### [Task directions]
Within the material below, transcribe exactly the lines from the one holding "The height and width of the screenshot is (442, 785)." through the one holding "You are a GUI", keeping both ends and skipping the rest.

### [Data provided]
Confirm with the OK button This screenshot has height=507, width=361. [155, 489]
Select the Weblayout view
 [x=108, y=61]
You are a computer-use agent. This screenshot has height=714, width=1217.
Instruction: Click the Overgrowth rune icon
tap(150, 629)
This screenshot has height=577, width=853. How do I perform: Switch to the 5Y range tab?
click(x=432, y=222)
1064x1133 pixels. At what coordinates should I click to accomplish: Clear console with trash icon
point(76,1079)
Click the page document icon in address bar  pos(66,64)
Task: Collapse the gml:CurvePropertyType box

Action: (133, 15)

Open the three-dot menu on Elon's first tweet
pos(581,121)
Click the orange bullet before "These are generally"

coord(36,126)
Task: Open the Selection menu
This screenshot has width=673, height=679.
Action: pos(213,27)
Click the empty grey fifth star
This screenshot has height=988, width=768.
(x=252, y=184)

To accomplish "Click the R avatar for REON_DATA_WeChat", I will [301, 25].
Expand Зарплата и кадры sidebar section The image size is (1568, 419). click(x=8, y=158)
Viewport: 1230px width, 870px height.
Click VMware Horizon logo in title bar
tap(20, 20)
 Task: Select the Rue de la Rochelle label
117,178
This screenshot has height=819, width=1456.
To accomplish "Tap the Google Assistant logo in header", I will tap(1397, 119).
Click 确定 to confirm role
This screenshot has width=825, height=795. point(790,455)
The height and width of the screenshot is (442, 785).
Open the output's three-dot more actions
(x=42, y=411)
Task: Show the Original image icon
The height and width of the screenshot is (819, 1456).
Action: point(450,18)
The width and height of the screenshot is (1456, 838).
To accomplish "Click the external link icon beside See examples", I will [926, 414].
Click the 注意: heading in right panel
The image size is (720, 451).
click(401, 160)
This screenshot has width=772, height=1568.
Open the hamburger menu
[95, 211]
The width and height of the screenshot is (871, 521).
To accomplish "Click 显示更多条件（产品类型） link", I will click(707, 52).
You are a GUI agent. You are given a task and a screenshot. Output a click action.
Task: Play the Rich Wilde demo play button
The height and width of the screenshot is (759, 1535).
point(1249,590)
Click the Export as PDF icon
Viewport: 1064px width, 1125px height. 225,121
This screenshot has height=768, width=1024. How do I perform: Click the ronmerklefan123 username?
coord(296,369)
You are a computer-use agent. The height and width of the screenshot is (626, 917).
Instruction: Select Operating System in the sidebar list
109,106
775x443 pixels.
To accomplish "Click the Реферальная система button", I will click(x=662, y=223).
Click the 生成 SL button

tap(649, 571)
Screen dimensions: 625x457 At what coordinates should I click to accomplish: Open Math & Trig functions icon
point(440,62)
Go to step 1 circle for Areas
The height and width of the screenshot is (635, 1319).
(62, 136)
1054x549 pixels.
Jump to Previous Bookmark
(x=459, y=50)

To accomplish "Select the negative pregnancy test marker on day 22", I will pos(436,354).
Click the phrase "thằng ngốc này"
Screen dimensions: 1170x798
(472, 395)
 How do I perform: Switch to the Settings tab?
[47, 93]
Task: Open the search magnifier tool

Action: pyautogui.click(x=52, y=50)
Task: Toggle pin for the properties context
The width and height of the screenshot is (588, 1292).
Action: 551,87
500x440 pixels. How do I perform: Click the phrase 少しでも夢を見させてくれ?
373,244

### [Result of this exercise]
The height and width of the screenshot is (442, 785).
Open the output's three-dot more actions
(x=42, y=411)
Task: Show the Original image icon
The height and width of the screenshot is (819, 1456).
Action: point(450,18)
The width and height of the screenshot is (1456, 838).
To accomplish "Click the external link icon beside See examples", I will [926, 414].
Click the 注意: heading in right panel
The image size is (720, 451).
click(401, 160)
This screenshot has width=772, height=1568.
Open the hamburger menu
[95, 211]
The width and height of the screenshot is (871, 521).
To accomplish "Click 显示更多条件（产品类型） link", I will click(707, 52).
You are a GUI agent. You are given a task and a screenshot. Output a click action.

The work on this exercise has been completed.